No fim do século 19, três caixeiros-viajantes americanos decidiram tomar emprestado o nome da figura bíblica para batizar a empreitada que eles tiveram a ideia de fundar. Em 1899, Samuel Eugene Hill (1868-1936), John Nicholson (1859-1946) e William Knights (1853-1940) criaram a organização Gideões Internacionais, uma entidade cristã evangélica, sem fins lucrativos, formada por homens de negócios cristãos com o objetivo de difundir a palavra de Deus por meio da distribuição, sempre gratuita, de cópias da Bíblia.
Sim, são eles os responsáveis por aquela bibliazinha, geralmente contendo apenas o Novo Testamento, os Salmos e os Provérbios, que podem ser encontradas nas gavetas de muitos quartos de hotel pelo mundo.

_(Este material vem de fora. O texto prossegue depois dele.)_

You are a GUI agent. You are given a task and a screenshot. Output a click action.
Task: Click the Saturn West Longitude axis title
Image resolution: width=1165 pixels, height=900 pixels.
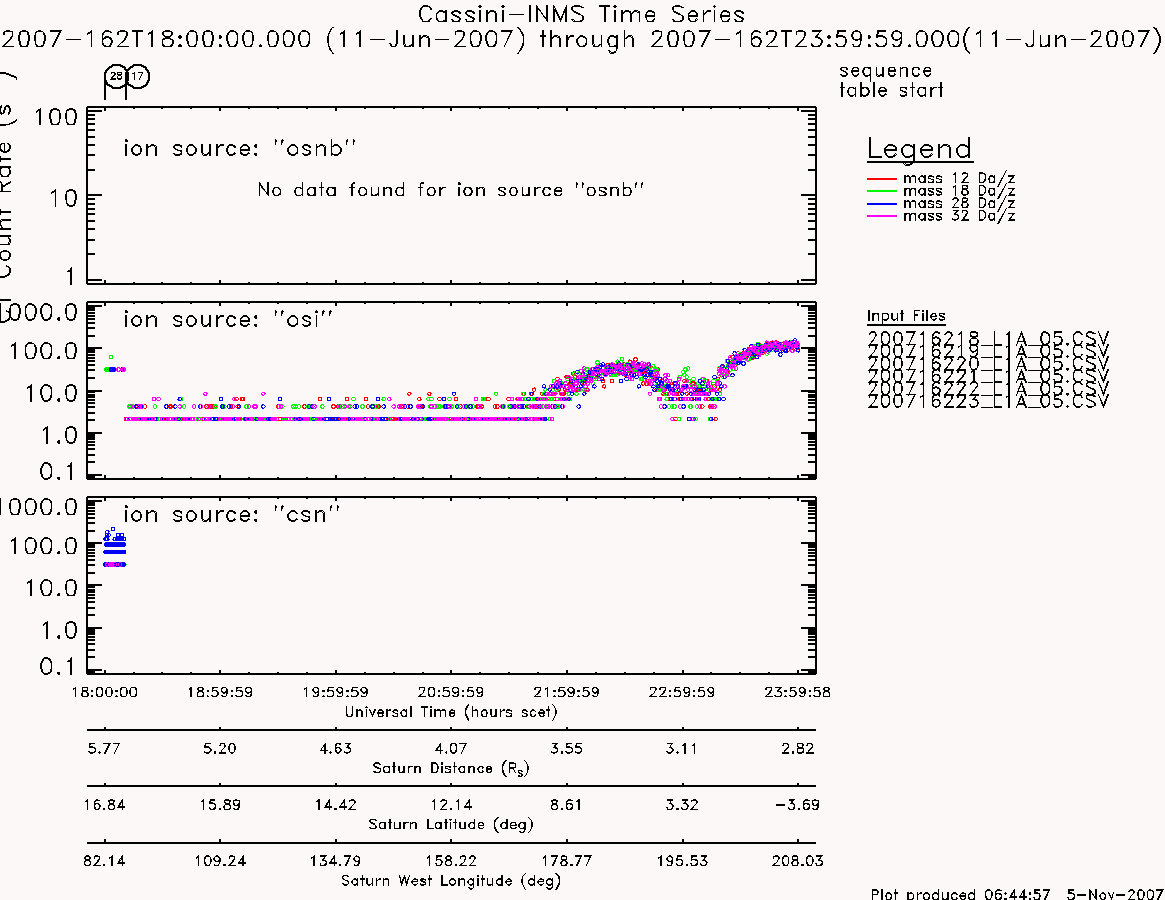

“Tecnicamente falando eles são uma organização de natureza religiosa e educativa. Geralmente, a associação é formada por homens de negócios, profissionais cristãos. E eles fazem questão de deixar claro, hoje em dia, que são homens e mulheres, no caso suas respectivas esposas”, explica o teólogo e historiador Gerson Leite de Moraes, professor da Universidade Presbiteriana Mackenzie.
Essa ênfase na participação feminina tem motivos. Até 1941, a organização era restrita aos homens.
“Então se compreendeu que seria mais elegante ao sexo feminino o oferecimento de Novos Testamentos ao pessoal de enfermagem nas Forças Armadas, enfermeiras civis em hospitais e outras instituições”, pontua Moraes, recordando que era a ocasião da Segunda Guerra Mundial.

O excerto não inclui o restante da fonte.